Saya cukup teledor dengan tidak merekam ceramah semalam di
Masjid Al-Aqabah I PT. Pusri. Bahkan nama penceramahnya saja saya tidak ingat. Yang
saya sekilas tahu, beliau adalah perwakilan dari Majelis Pengajian Provinsi
Sumsel. Dan yang saya jadikan catatan, ceramahnya sebelas-dua belas dengan
ceramah Prof. Dr. Muhammad di Maskam UGM seminggu yang lalu. Sama-sama bagus!
Sama-sama “bergizi”.
______________________________________________________
Pada suatu shalat berjama’ah di masa kepemimpinan Rasulullah
Saw., ada bagian shaf terdepan yang
masih kosong. Sebagai imam shalat, Rasul pun meminta salah seorang sahabat
untuk mengisi shaf tersebut. Namun,
sahabat itu berkata bahwa shaf kosong
tadi adalah milik Sya’ban, yang tak lain adalah Abu Ubaidah bin Jarrah. Setiap kali
shalat berjama’ah, Sya’ban selalu berada di posisi shaf tersebut. Hari itu, Sya’ban tidak ke masjid karena sakit. Maka,
untuk mempersingkat waktu, Rasul pun meminta diisi dulu.

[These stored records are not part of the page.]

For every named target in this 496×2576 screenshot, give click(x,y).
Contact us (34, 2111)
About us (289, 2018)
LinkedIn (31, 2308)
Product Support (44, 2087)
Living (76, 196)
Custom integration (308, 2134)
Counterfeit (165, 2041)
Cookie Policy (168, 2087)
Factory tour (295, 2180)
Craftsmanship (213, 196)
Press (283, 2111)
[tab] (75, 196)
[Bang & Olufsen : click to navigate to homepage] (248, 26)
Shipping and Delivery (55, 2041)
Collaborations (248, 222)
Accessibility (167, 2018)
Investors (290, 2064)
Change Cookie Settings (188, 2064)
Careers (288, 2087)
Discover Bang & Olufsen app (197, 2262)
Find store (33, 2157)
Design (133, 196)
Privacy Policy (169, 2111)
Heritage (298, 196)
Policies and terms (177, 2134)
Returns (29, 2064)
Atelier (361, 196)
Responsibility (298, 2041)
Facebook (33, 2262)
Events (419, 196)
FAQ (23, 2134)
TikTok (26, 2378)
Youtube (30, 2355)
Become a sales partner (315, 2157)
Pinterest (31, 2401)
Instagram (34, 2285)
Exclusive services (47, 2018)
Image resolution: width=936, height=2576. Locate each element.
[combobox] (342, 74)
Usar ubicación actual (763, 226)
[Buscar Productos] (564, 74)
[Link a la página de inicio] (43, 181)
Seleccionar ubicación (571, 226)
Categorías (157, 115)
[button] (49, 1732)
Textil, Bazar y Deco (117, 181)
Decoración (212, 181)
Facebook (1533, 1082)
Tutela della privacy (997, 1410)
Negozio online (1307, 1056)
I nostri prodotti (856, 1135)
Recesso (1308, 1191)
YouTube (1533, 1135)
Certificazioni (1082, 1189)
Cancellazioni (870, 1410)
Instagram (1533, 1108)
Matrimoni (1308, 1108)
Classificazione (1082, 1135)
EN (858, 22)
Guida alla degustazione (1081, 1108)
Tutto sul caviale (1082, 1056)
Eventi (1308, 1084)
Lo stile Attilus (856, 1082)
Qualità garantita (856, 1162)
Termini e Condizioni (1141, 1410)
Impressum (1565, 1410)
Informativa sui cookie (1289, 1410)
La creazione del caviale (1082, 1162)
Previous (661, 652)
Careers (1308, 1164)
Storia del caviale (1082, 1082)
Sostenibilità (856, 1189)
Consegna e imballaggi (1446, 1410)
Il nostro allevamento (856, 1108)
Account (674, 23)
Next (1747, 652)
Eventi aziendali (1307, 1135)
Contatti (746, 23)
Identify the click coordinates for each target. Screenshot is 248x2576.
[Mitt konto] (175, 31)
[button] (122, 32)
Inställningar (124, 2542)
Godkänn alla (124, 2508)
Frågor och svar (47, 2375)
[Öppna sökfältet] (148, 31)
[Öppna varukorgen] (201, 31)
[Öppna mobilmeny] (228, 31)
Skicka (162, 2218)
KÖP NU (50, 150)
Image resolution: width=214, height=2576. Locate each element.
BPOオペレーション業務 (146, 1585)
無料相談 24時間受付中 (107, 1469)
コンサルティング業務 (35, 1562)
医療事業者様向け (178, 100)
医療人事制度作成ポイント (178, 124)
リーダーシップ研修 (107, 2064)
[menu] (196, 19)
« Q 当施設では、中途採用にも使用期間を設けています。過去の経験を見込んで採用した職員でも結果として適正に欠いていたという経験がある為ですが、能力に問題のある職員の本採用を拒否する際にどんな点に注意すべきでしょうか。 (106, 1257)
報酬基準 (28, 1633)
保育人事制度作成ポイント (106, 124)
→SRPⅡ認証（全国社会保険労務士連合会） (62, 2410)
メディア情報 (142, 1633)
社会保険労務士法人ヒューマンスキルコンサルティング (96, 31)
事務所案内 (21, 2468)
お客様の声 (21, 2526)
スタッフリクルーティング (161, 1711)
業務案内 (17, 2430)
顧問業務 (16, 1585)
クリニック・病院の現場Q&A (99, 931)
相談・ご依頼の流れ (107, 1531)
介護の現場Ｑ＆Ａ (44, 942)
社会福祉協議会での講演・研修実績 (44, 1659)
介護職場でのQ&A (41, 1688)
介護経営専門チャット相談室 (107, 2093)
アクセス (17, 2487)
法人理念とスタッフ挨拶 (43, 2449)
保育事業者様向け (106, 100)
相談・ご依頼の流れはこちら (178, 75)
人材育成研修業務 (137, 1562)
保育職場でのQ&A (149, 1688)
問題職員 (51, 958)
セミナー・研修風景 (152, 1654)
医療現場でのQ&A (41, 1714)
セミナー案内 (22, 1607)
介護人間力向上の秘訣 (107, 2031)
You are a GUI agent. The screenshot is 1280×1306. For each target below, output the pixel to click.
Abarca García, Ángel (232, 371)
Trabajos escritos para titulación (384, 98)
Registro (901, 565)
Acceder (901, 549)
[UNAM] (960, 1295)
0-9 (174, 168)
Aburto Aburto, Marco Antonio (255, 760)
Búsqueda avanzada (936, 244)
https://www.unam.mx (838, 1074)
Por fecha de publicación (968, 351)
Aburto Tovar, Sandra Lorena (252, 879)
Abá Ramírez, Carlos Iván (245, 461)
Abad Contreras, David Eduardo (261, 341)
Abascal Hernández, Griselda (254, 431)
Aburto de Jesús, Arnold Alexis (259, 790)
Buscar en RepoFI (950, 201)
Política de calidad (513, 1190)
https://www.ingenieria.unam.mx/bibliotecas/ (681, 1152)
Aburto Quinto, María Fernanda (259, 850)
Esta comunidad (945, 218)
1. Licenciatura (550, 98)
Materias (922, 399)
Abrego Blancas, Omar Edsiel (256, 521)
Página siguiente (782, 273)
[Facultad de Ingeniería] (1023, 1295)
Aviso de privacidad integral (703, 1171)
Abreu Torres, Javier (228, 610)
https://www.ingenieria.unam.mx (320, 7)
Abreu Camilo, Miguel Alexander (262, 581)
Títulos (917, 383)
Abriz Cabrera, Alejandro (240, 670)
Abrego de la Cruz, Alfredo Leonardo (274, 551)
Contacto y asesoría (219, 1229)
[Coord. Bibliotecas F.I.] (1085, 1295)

Selepas shalat, Rasul dan para sahabat pergi menjenguk Sya’ban
di rumahnya. Ketika mengucapkan salam, tidak ada jawaban dari dalam rumah. Satu
salam. Dua salam. Barulah pada salam ketiga, terdengar jawaban dari dalam
rumah. Suara parau seorang wanita yang tak lain adalah istri Sya’ban, istri Abu
Ubaidah bin Jarrah. Begitu pintu dibuka, tampak wajahnya seperti habis
menangis. Rasul pun mengutarakan maksud kedatangannya bersama rombongan. Istri Sya’ban
lalu membenarkan, “Benar suamiku sedang sakit, wahai Rasulullah, namun suamiku
baru saja meninggal dunia beberapa saat yang lalu.”
Inna lillaahi wa inna
ilaihi raaji’uun…
Setelah melihat jenazah Sya’ban dan mendo’akannya, Rasul
bertanya kepada istri Sya’ban, “Adakah pesan atau permintaan terakhir dari
suamimu?”
“Tidak ada, Yaa
Rasul. Hanya saja, suamiku mengucapkan kalimat yang tidak aku mengerti sesaat
sebelum maut menjemputnya,” jawab istri Sya’ban.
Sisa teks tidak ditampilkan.